与基于随机试验、既往经验和培训进行临床护理的成熟疾病不同,COVID-19的预后依据较为薄弱。其他呼吸衰竭疾病的知识可能为这种新型疾病的临床决策提供参考。目的是利用类COVID疾病(CLD)预测COVID-19住院患者48小时内的有创机械通气(IMV)情况。
这项回顾性多中心研究对CLD住院患者的机器学习(ML)模型进行训练,以预测COVID-19患者48小时内的IMV情况。使用2008 - 2019年细菌性肺炎、病毒性肺炎、流感、未明确的肺炎和急性呼吸窘迫综合征(ARDS)的诊断编码来识别CLD患者。共构建了16个队列,包括这四种疾病的任意组合以及一个探索性ARDS队列,以确定最合适的队列。候选预测因素包括先前与COVID-19不良结局相关的人口统计学和临床参数。模型开发包括逻辑回归和三种基于集成树的算法的实施:决策树、AdaBoost和XGBoost。模型在2020年3月至2020年7月两个医疗系统的COVID-19住院患者中进行验证。ML模型在斯坦福医院联盟(SHA)的CLD患者中进行训练。模型在SHA和山间医疗保健机构的COVID-19住院患者中进行验证。

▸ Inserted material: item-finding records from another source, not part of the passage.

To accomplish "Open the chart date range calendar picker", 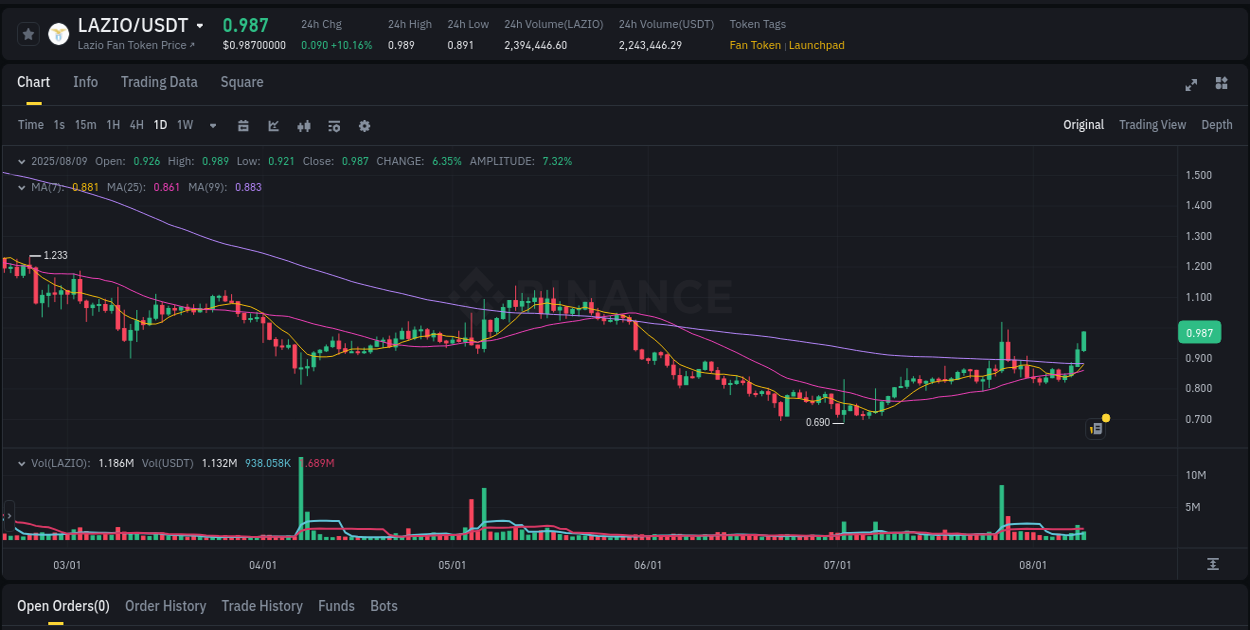I will click(243, 125).
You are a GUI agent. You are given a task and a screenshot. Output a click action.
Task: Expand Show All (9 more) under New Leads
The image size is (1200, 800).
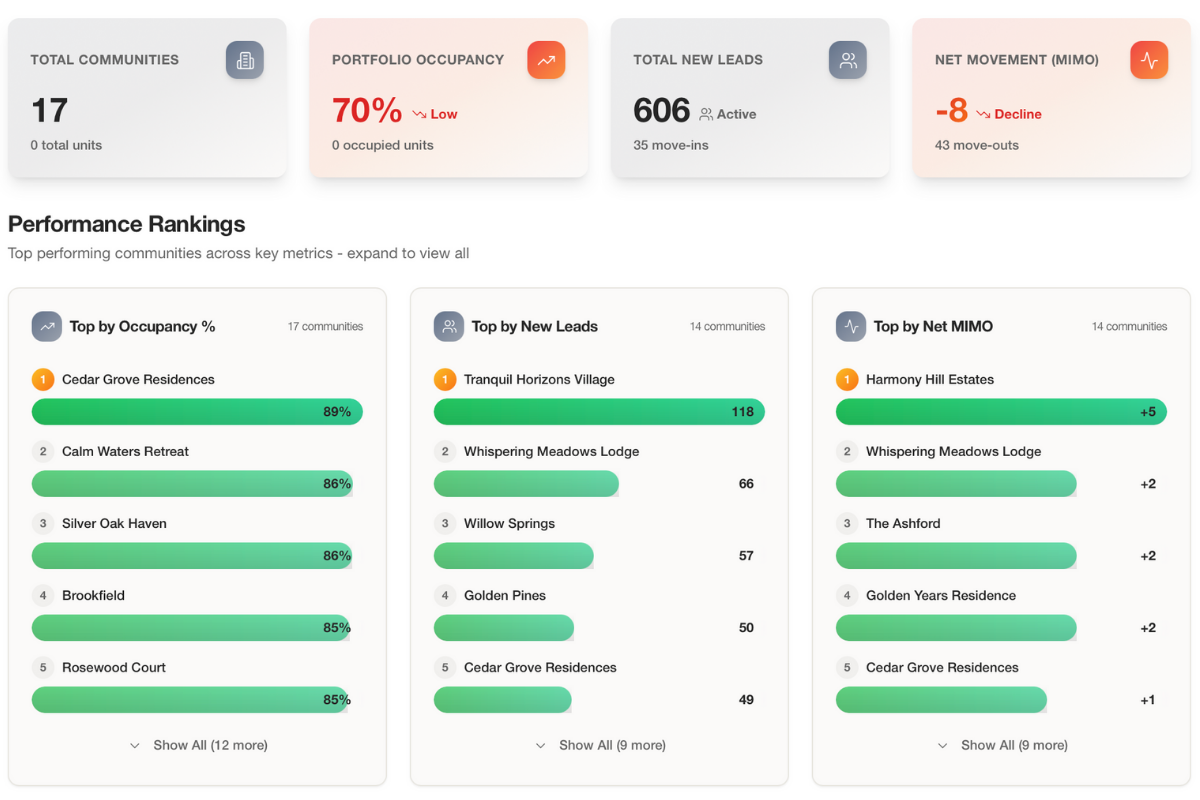(x=600, y=745)
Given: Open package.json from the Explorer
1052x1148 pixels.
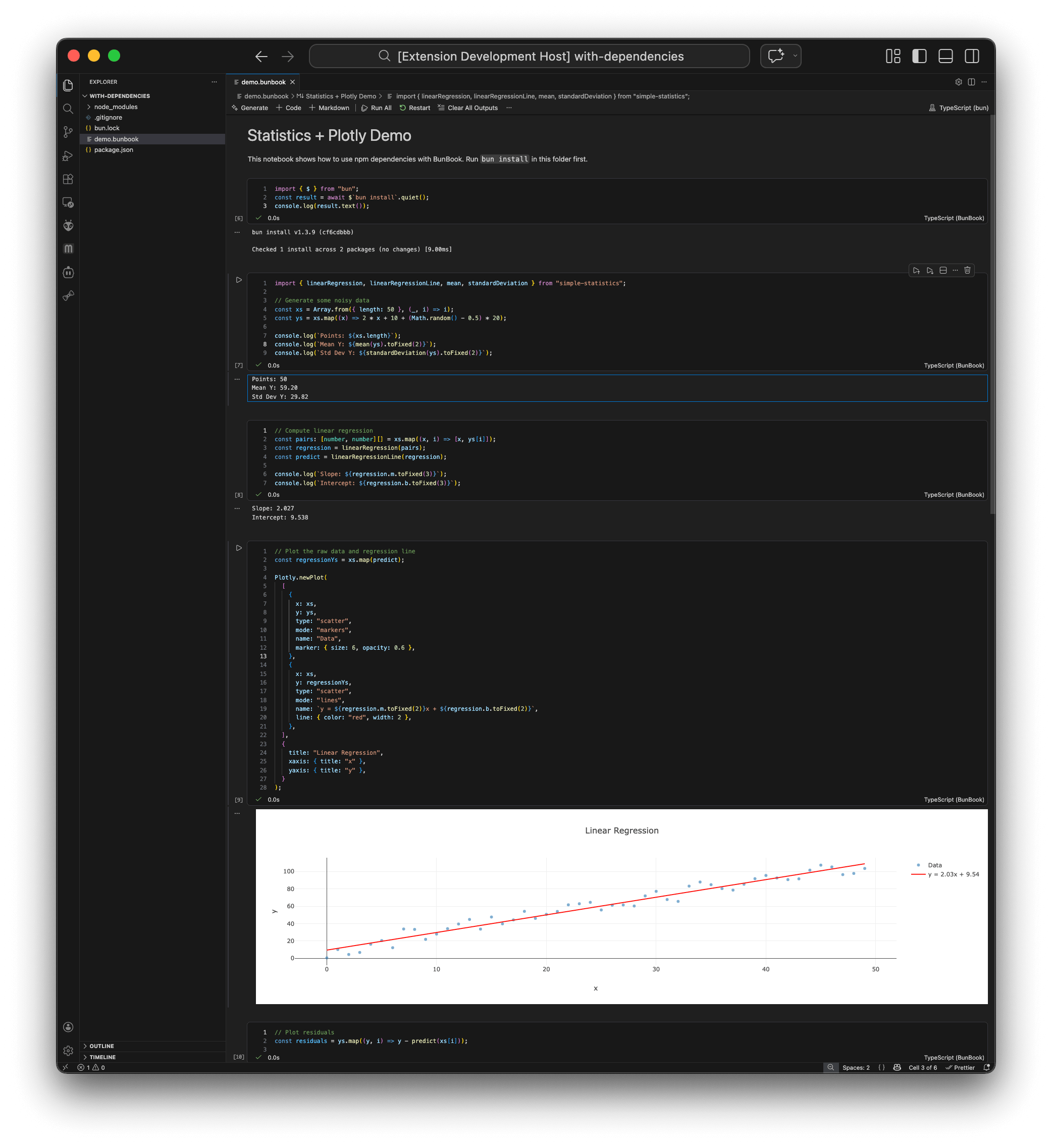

CLD训练数据来自SHA(n = 14,030),验证数据包括来自SHA(n = 185)和山间医疗保健机构(n = 259)的444例成年COVID-19住院患者。XGBoost是表现最佳的ML模型,在16个CLD训练队列中,最佳模型在验证集中的曲线下面积(AUC)为0.883。在COVID-19患者中,预测模型表现出中等的区分性能,最佳模型在SHA的AUC为0.77,在山间医疗保健机构为0.65。在所有肺炎和流感队列上训练的模型总体性能最佳(SHA:阳性预测值(PPV)0.29,阴性预测值(NPV)0.97,阳性似然比(PLR)10.7;山间医疗保健机构:PPV 0.23,NPV 0.97,PLR 10.3)。我们确定了与IMV相关的重要因素,这些因素在传统上并未被视为呼吸系统疾病的因素。
源自CLD的预测模型对COVID-19住院患者48小时IMV情况的预测表现出高特异性,可作为床边分诊工具。在COVID-19中确定的IMV新预测因素在临床实践中常常被忽视。我们的方法所吸取的经验教训可能有助于其他寻求为新型或罕见疾病构建人工智能技术的研究机构,这些疾病的训练和验证数据有限。